ENEM 2024 (Reaplicação e PPL) - Desafios para a valorização da arte de periferia no cenário cultural brasileiro
Enviada em 17/06/2025
A arte tem papel fundamental na construção da identidade de um povo, sendo reflexo de sua história, cultura e vivências. No Brasil, entretanto, a produção artística oriunda das periferias enfrenta diversos entraves para ser reconhecida e valorizada no cenário cultural dominante. Essa marginalização está relacionada, principalmente, à desigualdade socioeconômica e ao preconceito estrutural que ainda permeiam a sociedade brasileira. Nesse contexto, torna-se urgente discutir os desafios enfrentados pelos artistas periféricos e propor caminhos que garantam sua inserção legítima e equitativa no panorama artístico nacional. periféricas dificulta que esses artistas desenvolvam e mostrem seus talentos.
Em primeiro lugar, é preciso destacar que a arte produzida nas periferias frequentemente sofre com a falta de acesso a recursos, infraestrutura e visibilidade. Enquanto centros culturais tradicionais e artistas de elite contam com financiamento público e privado, artistas periféricos muitas vezes precisam se autoproduzir com recursos limitados, o que compromete o alcance de suas produções.

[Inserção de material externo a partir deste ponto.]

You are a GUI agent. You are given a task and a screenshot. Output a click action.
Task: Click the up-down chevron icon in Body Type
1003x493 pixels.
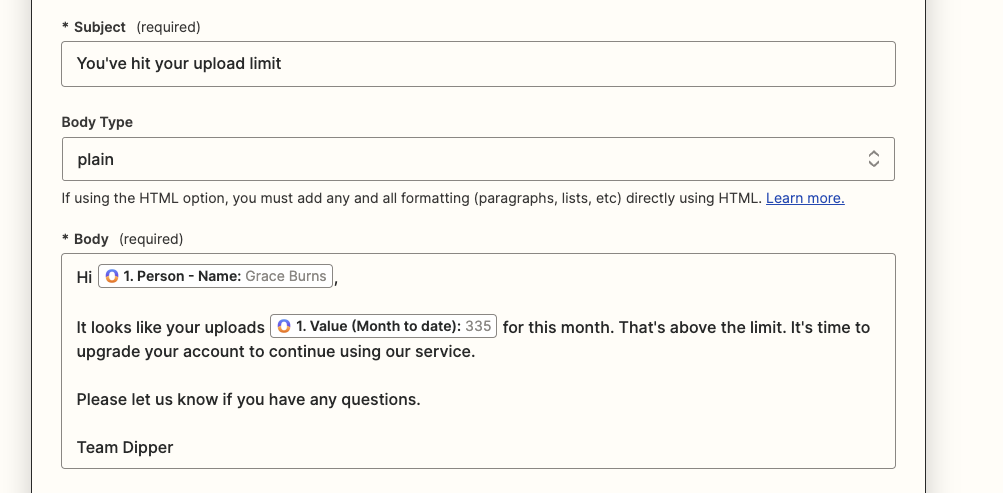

Ademais, a desvalorização da arte periférica está fortemente ligada ao preconceito social e racial. Muitas manifestações artísticas oriundas das periferias – como o rap, o grafite e o slam – são erroneamente associadas à marginalidade e à violência, o que dificulta sua legitimação como expressões culturais relevantes. Tal visão reducionista não apenas invisibiliza a potência criativa dessas comunidades, como também reforça estigmas históricos sobre os territórios periféricos. É necessário compreender que essas manifestações representam formas legítimas de resistência, denúncia e afirmação identitária.
Diante disso, é fundamental que o Estado, em parceria com a sociedade civil, promova políticas públicas voltadas à valorização da arte periférica. Para tanto, o Ministério da Cultura deve ampliar editais de fomento específicos para artistas de periferia, com critérios de acessibilidade e linguagem inclusiva. Por fim, a mídia, enquanto formadora de opinião, deve ampliar a divulgação de artistas periféricos em suas programações, contribuindo para a construção de uma cultura plural, democrática e representativa.